- WHAT THE EXERCISE ASKS
An exact, complete copy of the data that follows is needed.

[Collected data entries]
━━━━━━━━
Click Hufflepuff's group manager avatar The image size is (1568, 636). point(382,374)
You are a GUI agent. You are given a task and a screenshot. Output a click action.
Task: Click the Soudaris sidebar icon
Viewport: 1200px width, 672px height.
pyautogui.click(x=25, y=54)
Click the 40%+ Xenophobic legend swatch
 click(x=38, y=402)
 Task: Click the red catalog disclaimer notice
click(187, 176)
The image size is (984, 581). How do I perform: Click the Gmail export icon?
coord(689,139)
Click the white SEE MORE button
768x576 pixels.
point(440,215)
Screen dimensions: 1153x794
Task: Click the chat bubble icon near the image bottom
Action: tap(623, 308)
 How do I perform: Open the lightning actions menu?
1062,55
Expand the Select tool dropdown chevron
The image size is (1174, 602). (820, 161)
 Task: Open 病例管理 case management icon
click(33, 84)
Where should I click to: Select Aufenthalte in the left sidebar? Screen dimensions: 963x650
━━━━━━━━
- ANSWER TO THE EXERCISE
Click Hufflepuff's group manager avatar The image size is (1568, 636). point(382,374)
You are a GUI agent. You are given a task and a screenshot. Output a click action.
Task: Click the Soudaris sidebar icon
Viewport: 1200px width, 672px height.
pyautogui.click(x=25, y=54)
Click the 40%+ Xenophobic legend swatch
 click(x=38, y=402)
 Task: Click the red catalog disclaimer notice
click(187, 176)
The image size is (984, 581). How do I perform: Click the Gmail export icon?
coord(689,139)
Click the white SEE MORE button
768x576 pixels.
point(440,215)
Screen dimensions: 1153x794
Task: Click the chat bubble icon near the image bottom
Action: tap(623, 308)
 How do I perform: Open the lightning actions menu?
1062,55
Expand the Select tool dropdown chevron
The image size is (1174, 602). (820, 161)
 Task: Open 病例管理 case management icon
click(33, 84)
Where should I click to: Select Aufenthalte in the left sidebar? Screen dimensions: 963x650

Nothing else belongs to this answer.